На сцену поднялся со знаменем старик Вощин. Колюче оглядев собрание, он кивнул, очевидно, каким-то своим мыслям и заговорил глуховато, слегка расставив ноги и подавшись вперед.
— Я хотел речь произнести, — сказал он и вздохнул, — а теперь не буду. Меня опередил Павел Гордеевич. Только смотрите! — повысил он голос и снова сердито оглядел собрание. Потом, наклонившись, бережно поцеловал краешек бархатного знамени и рывком сунул крашеное древко в руки маленькому седому прокопчанину: — Возьми, товарищ. Уважаю работящих!
ГЛАВА XXIII
Рогов понимал, что подготовка кандидатской диссертации отнимает у Вали все время, все силы, но от этого нисколько не было легче. Иногда ему казалось, что в ее письмах невольно прорывается смутная тревога, словно она все еще решает: «Ну, хорошо, диссертация. А потом? К тебе на рудник? Что же я там буду делать, если меня неудержимо тянет в просторы Сибири, к новым открытиям? Как же быть?»
А сегодня утром он не сдержался и написал ей: «В твоем отношении ко мне больше рассуждений, чем горячего чувства. Неужели не понимаешь, как ты необходима мне?»
Написал и целый день каялся. Очень уж по-мальчишески вышло. И вообще нехорошо попусту изводить себя. Все в свое время решится. Целый день думал над этим и даже обрадовался, когда позвали на бюро горкома.
Бюро должно было начаться в шесть, но Рогов пришел значительно раньше. В маленький зеленоватый кабинет Воронова люди приносили с собой могучее дыхание рудника — спокойную народную мудрость, шахтерскую сноровку, командирский опыт. Здесь решалось самое трудное, самое жгучее, что выдвигала жизнь на шахтах. Какой бы вопрос ни обсуждало бюро — все равно, сердцем, мыслями каждый из его участников невольно оказывался в стремительном широчайшем потоке самой неотложной работы.
Но в этот раз Рогов трудно входит в жизнь бюро, Бондарчук даже подтолкнул его локтем.
— Ты что, не слышишь? Тебя спрашивают.
Рогов оглянулся на секретаря, тот смотрел на него внимательно, выжидающе, потом повторил вопрос:
— Разговор идет о том, как лучше наладить обмен опытом среди младшего горного надзора, и о соревновании по профессиям.
— О соревновании… — Рогов подумал. — Что могу сказать о соревновании?.. Передали вот знамя прокопчанам.
Ременников, начальник с десятой, рассмеялся.
— Не хвастай, Рогов, этот опыт тебе не зачтется.
Рогов возразил:
— Нет, этот опыт как раз в первую очередь зачтется. Я хочу сказать о том, что в своей работе мы сегодня будем равняться не только на ворошиловцев, победивших нас, — этот рубеж мы почти перешагнули, — в будущем году мы будем решать задачи на два года вперед. Так, по-моему? — он повернулся к Бондарчуку. — А с горным надзором… В первом квартале решили всех горных мастеров пропустить через курсовую сеть. Нельзя больше терпеть, чтобы командир смены не имел права ответственности. Опыт с Очередько красноречивее слов. Довыдвигали человека на свою голову. А теперь судить будем. Вот отправные пункты, Иван Леонидович…

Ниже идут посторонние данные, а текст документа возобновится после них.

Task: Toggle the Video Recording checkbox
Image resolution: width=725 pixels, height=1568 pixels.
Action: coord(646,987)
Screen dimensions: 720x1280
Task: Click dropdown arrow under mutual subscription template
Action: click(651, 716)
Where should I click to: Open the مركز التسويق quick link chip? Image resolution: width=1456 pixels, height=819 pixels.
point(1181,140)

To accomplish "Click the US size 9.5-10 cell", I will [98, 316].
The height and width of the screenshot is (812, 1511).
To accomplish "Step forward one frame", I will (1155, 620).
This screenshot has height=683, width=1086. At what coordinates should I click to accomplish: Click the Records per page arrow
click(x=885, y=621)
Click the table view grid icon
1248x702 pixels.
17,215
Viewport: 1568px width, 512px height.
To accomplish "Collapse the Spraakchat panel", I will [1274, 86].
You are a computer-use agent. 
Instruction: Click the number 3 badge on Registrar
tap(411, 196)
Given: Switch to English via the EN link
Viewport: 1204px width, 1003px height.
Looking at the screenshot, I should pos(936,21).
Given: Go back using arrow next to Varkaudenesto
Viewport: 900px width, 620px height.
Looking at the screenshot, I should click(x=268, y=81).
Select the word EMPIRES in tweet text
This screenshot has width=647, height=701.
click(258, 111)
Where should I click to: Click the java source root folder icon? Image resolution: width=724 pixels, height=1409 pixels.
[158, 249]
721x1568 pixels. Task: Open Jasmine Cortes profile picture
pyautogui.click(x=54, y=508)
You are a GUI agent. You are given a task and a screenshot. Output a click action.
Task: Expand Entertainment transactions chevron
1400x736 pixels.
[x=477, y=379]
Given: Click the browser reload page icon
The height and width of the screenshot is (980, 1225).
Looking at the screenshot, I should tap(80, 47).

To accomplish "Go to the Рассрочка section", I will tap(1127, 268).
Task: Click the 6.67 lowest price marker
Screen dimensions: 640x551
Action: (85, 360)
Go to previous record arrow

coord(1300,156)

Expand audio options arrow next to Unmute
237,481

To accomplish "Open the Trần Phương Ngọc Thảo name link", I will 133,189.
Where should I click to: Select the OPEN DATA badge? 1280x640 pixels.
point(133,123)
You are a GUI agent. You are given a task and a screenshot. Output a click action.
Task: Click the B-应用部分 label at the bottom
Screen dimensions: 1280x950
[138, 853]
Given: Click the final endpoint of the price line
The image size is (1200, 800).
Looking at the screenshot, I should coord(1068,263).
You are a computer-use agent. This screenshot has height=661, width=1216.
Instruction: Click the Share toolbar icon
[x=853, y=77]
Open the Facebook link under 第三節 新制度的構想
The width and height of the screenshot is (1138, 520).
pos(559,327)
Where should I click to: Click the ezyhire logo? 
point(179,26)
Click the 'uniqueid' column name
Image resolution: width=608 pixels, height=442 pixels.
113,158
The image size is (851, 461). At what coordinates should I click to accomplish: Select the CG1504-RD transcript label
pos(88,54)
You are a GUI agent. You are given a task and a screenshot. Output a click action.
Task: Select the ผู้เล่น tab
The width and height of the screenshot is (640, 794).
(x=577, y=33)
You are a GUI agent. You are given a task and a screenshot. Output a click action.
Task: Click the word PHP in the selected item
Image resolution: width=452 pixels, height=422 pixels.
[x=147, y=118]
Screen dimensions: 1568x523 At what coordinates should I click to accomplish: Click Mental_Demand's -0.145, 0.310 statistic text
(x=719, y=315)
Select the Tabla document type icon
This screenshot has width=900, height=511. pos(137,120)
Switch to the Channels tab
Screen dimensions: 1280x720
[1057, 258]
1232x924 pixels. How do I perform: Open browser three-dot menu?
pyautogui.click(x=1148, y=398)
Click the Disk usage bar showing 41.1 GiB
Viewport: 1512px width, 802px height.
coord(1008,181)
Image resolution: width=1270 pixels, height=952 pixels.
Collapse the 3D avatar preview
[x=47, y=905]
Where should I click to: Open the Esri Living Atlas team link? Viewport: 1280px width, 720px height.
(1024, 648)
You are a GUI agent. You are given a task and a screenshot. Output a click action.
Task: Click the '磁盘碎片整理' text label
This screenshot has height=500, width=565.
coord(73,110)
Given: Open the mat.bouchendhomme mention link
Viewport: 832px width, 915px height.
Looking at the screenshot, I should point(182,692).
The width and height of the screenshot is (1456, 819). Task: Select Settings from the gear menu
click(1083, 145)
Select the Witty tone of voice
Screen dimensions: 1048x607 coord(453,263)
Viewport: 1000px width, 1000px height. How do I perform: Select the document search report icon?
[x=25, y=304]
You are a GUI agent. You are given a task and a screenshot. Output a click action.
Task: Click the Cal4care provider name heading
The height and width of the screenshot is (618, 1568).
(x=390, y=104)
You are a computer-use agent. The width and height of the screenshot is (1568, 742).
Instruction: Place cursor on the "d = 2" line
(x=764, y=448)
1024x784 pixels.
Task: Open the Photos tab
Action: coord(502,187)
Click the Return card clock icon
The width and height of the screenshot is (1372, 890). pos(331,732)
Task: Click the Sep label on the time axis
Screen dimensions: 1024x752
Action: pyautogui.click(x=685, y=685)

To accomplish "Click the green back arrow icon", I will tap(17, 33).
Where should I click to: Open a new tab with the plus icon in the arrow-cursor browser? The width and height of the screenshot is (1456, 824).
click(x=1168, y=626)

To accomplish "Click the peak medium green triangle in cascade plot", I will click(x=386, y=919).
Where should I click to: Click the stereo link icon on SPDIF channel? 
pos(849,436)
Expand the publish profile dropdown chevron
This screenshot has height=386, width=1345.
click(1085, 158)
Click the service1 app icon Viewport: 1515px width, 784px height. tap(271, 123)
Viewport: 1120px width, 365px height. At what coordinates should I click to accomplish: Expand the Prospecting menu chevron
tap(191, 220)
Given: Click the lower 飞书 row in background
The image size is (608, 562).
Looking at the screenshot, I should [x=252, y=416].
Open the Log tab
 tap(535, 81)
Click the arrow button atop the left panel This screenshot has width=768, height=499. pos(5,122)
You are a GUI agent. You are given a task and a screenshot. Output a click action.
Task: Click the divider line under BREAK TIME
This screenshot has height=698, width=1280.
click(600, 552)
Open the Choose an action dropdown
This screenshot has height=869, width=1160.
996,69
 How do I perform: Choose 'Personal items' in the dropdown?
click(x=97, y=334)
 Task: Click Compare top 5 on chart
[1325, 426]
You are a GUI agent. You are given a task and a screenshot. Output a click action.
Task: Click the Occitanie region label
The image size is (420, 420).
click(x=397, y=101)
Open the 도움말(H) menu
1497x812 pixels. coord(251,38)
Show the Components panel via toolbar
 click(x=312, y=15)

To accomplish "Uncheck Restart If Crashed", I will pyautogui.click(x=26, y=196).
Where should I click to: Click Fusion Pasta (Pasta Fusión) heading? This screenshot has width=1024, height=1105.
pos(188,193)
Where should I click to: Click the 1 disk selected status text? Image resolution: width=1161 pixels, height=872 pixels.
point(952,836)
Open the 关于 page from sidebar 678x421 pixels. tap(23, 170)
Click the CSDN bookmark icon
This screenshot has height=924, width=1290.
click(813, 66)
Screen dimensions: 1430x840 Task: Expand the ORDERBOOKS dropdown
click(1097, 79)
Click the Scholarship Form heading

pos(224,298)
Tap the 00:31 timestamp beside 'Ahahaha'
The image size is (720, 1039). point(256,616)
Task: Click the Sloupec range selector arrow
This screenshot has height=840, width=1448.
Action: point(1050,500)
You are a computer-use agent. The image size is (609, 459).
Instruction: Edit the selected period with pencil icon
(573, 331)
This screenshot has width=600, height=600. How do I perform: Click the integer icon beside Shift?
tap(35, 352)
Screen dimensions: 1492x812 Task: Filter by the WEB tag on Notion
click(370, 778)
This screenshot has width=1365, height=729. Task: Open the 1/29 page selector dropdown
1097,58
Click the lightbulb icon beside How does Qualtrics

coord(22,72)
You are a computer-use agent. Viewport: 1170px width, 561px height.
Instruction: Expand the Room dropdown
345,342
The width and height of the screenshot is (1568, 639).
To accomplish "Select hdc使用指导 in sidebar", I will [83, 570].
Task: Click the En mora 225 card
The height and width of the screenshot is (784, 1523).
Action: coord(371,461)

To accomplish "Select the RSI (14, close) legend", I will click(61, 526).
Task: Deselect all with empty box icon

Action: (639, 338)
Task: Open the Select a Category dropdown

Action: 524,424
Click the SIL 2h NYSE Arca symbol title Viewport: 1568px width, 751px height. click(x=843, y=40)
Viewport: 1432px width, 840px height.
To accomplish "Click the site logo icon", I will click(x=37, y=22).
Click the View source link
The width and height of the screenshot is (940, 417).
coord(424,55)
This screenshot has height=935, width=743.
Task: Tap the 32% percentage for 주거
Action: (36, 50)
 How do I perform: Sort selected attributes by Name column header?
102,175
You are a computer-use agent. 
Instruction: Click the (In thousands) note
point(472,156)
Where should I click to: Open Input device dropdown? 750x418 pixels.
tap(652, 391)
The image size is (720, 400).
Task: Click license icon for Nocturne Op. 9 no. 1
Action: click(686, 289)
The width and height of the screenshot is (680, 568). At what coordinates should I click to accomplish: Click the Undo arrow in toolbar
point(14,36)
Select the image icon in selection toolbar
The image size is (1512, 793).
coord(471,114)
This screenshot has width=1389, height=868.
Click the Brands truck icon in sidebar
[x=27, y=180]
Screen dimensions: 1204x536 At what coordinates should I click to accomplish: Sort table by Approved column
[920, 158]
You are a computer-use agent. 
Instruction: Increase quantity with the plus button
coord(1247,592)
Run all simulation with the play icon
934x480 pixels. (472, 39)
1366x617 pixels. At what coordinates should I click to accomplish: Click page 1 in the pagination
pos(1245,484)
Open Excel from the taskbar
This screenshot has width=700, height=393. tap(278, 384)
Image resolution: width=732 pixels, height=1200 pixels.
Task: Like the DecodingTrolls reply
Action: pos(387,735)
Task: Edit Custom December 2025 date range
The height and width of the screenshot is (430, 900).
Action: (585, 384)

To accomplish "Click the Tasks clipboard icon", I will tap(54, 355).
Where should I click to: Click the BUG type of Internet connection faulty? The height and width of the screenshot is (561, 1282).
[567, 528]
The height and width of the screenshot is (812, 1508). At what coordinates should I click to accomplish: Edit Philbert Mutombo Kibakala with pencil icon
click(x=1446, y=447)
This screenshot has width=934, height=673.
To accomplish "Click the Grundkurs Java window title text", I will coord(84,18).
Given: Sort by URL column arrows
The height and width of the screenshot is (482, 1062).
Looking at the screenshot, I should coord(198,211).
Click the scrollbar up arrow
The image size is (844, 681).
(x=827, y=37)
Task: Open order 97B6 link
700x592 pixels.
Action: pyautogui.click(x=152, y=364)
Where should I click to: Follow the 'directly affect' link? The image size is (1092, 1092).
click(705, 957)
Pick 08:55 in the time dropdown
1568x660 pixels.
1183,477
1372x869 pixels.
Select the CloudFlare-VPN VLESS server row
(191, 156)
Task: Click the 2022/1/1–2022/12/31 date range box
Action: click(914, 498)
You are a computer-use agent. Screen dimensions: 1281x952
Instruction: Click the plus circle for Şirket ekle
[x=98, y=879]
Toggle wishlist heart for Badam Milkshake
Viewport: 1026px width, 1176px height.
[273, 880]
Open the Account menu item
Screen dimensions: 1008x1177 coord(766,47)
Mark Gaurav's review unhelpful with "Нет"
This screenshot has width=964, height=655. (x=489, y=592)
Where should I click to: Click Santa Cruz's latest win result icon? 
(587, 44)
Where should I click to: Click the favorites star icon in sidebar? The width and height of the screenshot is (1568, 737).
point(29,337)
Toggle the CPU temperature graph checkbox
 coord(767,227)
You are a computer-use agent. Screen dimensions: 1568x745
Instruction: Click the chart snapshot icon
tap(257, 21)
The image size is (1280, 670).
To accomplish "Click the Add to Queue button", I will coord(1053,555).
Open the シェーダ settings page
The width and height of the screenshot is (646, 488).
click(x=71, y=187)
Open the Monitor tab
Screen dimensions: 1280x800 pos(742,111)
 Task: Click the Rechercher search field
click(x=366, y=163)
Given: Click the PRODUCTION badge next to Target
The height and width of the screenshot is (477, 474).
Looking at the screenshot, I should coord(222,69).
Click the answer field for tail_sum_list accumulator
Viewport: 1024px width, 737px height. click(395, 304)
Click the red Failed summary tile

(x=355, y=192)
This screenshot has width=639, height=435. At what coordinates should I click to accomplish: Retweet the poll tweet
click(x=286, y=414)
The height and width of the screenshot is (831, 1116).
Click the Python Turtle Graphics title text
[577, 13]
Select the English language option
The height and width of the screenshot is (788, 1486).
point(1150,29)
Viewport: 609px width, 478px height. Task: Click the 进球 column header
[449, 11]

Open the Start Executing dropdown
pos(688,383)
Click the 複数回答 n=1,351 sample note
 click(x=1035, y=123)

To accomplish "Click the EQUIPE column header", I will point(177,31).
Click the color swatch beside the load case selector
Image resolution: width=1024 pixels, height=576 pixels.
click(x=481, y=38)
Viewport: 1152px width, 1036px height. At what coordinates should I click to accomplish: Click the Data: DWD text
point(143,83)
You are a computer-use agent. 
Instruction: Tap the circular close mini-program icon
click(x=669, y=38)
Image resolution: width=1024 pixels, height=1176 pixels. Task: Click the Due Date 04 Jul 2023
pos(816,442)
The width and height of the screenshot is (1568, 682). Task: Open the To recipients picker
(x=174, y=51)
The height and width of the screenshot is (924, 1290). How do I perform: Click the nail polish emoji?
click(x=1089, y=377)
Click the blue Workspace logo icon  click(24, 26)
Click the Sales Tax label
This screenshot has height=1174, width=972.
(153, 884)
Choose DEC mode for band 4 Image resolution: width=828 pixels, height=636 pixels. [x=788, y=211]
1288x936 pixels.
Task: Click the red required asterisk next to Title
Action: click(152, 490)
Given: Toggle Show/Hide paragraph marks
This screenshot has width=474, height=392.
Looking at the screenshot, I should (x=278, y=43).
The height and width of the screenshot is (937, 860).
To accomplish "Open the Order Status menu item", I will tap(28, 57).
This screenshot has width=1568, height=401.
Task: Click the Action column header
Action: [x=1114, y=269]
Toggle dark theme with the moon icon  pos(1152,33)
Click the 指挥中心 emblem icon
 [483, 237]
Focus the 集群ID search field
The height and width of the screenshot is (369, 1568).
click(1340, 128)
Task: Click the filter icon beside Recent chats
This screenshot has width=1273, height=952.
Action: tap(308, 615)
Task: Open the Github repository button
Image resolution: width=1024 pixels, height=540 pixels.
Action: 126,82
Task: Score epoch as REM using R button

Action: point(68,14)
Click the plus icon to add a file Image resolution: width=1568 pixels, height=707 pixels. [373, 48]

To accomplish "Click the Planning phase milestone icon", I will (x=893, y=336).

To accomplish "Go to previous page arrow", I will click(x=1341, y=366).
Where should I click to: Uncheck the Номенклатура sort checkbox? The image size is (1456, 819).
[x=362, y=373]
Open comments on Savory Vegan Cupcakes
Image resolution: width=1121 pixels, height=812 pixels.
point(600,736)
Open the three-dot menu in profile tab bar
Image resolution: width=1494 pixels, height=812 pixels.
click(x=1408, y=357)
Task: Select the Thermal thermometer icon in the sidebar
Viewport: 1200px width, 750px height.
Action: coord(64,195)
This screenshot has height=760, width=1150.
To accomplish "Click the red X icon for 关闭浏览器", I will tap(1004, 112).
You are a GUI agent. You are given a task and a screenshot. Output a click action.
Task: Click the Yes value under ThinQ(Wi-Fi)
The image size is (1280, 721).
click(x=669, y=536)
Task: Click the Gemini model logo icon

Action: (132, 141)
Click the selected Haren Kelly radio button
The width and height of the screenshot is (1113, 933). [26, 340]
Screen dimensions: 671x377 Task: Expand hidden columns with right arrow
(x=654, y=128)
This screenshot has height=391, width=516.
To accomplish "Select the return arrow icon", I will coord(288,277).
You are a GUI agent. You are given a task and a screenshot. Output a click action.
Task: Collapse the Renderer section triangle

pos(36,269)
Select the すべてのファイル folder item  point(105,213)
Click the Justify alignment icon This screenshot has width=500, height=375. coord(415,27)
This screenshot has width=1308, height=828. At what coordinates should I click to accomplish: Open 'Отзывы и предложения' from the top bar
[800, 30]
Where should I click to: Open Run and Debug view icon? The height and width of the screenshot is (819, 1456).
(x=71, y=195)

Воронов утвердительно кивнул, потом обратился к представителям четвертой шахты, а через минуту уже с пристрастием допрашивал главного инженера девятой.
Рогов невольно заслушался, залюбовался, как секретарь легко, умело находит в речах выступавших какое-нибудь одно — самое нужное, самое главное слово или одной-двумя репликами очищает стержневую мысль от словесной шелухи. Потом Воронов умолкает и сидит, чуть потупившись, глубоко вдвинув свое угловатое массивное тело в кресло, сидит, как будто бюро идет само собой, без его участия. Люди выступают, спорят, настаивают, и плывет маленький зеленоватый кабинет в ночи по точно заданному курсу. Но вот… что это? Крен? Ага, Ременников что-то слишком уж разошелся. Чудак, ну чего горячится, сказал бы спокойно, что для выполнения квартального плана ему требуется еще сорок забойщиков, обосновал бы это цифрами, фактами.